Although boldly styled successes such as the 300 sedan and the PT Cruiser generated big profits as recently as 2005, Chrysler's late 2006 financial reports showed it deeply in the red, and also-ran products such as the 2007 Chrysler Aspen and its sibling, the Dodge Durango, are part of the reason why.
Chrysler took pains to incorporate its family design language into the contours of its first full-size SUV. But what works so well on a car like the 300, and even what works sort of acceptably on a car such as the Crossfire, doesn't necessarily scale up to Cadillac Escalade proportions. The Aspen is the most derivative Chrysler Group product in some time, looking like a bloated minivan and wearing cues like the hood strakes and the massive grille and wing emblem uncomfortably.
Things do improve inside the Aspen somewhat, with nice touches such as numerous power outlets and easy-to-configure seating options. But the standard features leave a lot to be desired in terms of tech, and the materials and palette choices strive toward luxury rather than actually getting there.
Compared to other super-sized luxo-trucks we've reviewed, the Aspen's ride characteristics are behind the pack, giving us the mildly disturbing longing to be behind the wheel of an Infiniti QX56, the aforementioned Escalade, or even a Ford Expedition. Those and other competitors, while slightly more expensive, nonetheless drive better and offer more comprehensive and better-executed feature sets, making the Aspen's slow sales numbers easy to understand.
Test the tech: Aspen to Tahoe
Our lightly equipped Aspen didn't offer much in the way of gadgetry for the occupants, so the familiar drive from CNET's headquarters in San Francisco northeast to Lake Tahoe seemed the best way to test the tech of its all-weather capabilities. While the generally mild conditions over our weekend trip didn't exactly cooperate by providing anything but dry roads, there was snow on the mountains, and we found a few slick spots where we could gauge the Aspen's low-traction behavior.
The Aspen has two four-wheel-drive modes: normal and lock. The latter is only intended for use on loose or slippery roads, so almost all our drive time was in 4WD Normal, selected via a prominent knob on the dash. Around town the drive system goes unnoticed, providing relatively decent slow-speed agility. For our few asides onto icy driveways and remote parking areas where traction was lacking, we also tried AWD Lock mode to compare and frankly didn't notice much difference: the Electronic Stability Program system intervened before real wheelspin or sliding could be induced at these low speeds.
ESP is a catchall acronym for the Aspen's collection of electronic driving aids: standard ABS, a brake assist system, traction control, electronic roll mitigation, and trailer sway control. The system uses selective braking and/or power retardation when any signs of diminished control are detected. The entire ESP system can be set to a partial off mode with a dash-mounted switch, to allow for using chains or getting unstuck from mud or snow, but the basic protections are always active.
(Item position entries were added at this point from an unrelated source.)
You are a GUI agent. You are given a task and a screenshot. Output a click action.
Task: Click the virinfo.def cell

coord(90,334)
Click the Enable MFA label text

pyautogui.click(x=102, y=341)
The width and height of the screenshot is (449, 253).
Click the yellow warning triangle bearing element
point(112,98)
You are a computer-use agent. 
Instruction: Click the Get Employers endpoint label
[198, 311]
This is probably a good idea in the Aspen, as its high-speed stability was not confidence-inspiring, and it is easy to imagine how an emergency swerve or a squirrelly trailer could get dangerous without the nannies ready to step in.
The one true tech option on our test Aspen was the UConnect Bluetooth phone integration system, a $360 addition which also includes an auto-dimming inside rear-view mirror. The mirror is part of the package because that is where the UConnect activation buttons are located, not a very convenient placement as it is a bit of reach to hit the buttons. Pairing our Sony Ericsson K790a was straightforward, following the voice prompts for instructions, and once paired, operation was seamless for both incoming and outgoing calls. One gripe is the system can't access a phone's address book, so dialing out required number-by-number instructions, which were misinterpreted by the car often enough to cause frustration. The system has its own internal address book, the use of which would be a necessity for owners.
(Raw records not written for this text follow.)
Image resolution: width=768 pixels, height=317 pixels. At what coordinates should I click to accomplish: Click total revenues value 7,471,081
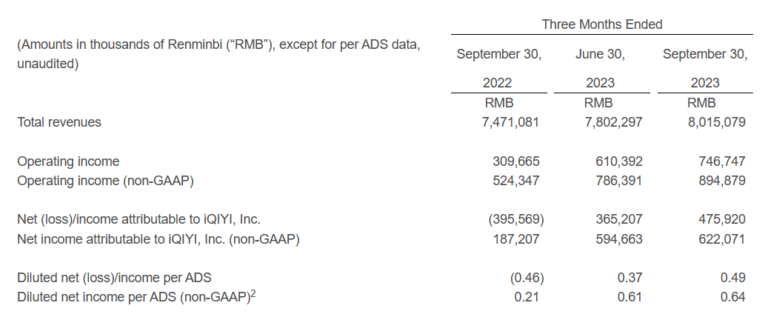510,122
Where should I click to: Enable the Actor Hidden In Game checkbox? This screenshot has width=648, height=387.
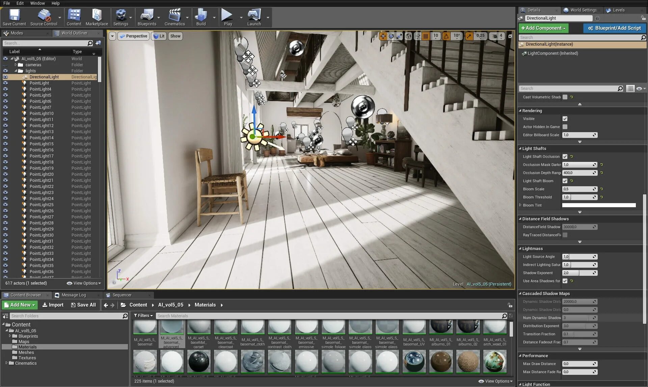(565, 127)
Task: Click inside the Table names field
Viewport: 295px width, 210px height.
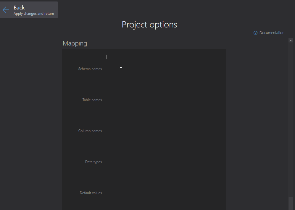Action: (164, 100)
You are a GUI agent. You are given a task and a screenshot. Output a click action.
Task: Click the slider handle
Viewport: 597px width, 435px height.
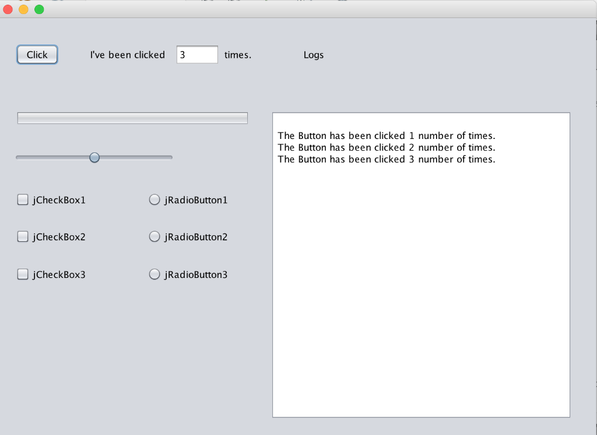pos(94,157)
As is probably now clear, we considered the highlight of the 2007 Chrysler Aspen to be its interior, but weren't enamored enough with it that it won us over completely. Given the exterior proportions of the vehicle, finding plenty of space inside was no surprise, but sheer space isn't enough to differentiate a modern SUV from the ever-growing pack. The Aspen scores points for its flexibility and functionality inside, especially the easily configured rows of rear seating.
In its base configuration, the Aspen offers a 40/20/40 split-folding and split-tumbling second-row bench and a simple non-split third-row bench. Our vehicle's window sticker listed the optional second-row leather-trimmed bucket seats as included, but they weren't present. This was just as well, as we were able to load three passengers' skiing and snowboarding gear with the rear bench folded and the left section of the second row flat as well, leaving plenty of room for the third passenger in the rest of the second row. Room is one thing the Aspen offers in spades, and with all three rows available for passengers, it can seat eight easily if they're not all adults.
Materials in the cabin weren't pleasing to our eyes, with a very light-colored faux wood used liberally on the steering wheel and center console, which produced more glare than it did a feeling of upscale luxury. The Aspen uses a seat fabric called "YES Essentials," which is treated for resistance to staining. We were loathe to test this out with any intentional spills, but the fabric was comfortable enough and a nice compromise between regular cloth and a more expensive leather upgrade.